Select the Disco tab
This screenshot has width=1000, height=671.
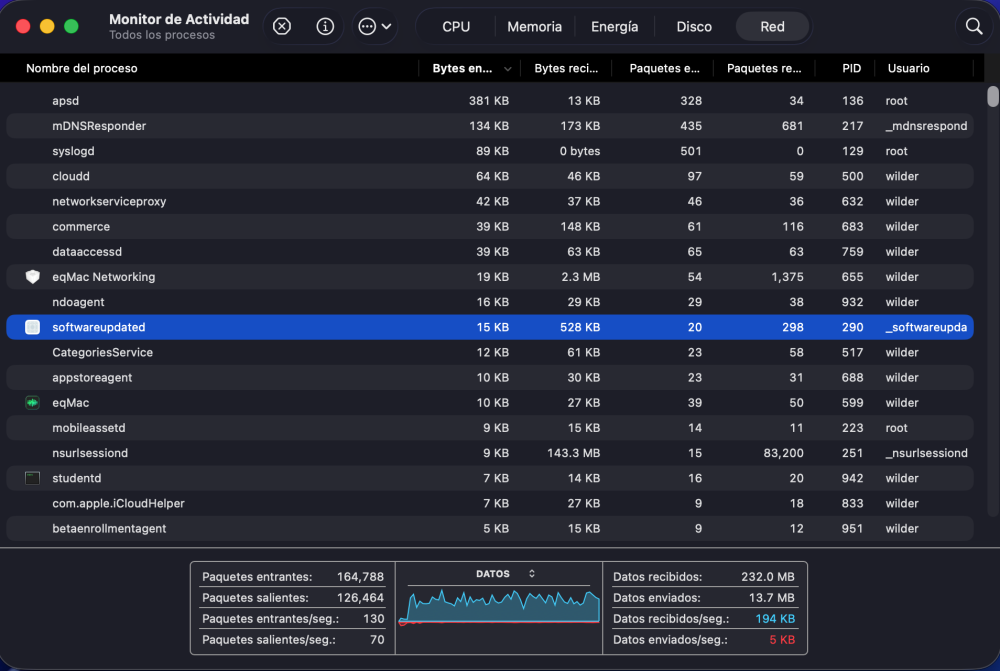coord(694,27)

==

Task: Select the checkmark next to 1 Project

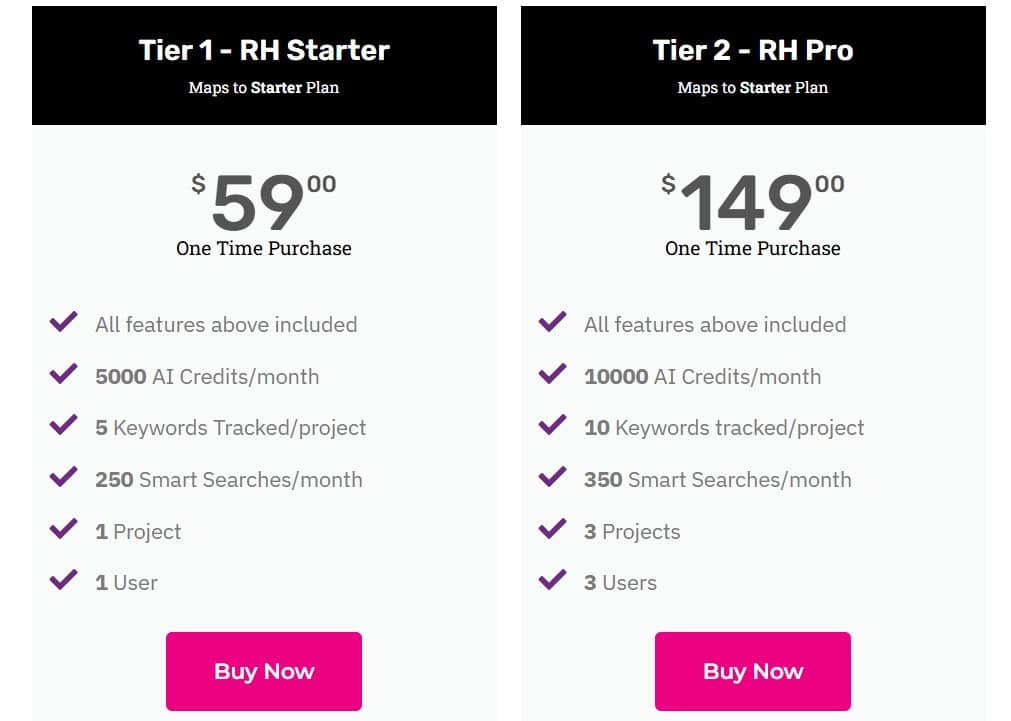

---

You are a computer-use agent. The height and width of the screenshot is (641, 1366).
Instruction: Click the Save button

YOUR TASK: The job here is to find each line above with the word "Select" and copy it.

WRITTEN ANSWER:
Select the Disco tab
Task: Select the checkmark next to 1 Project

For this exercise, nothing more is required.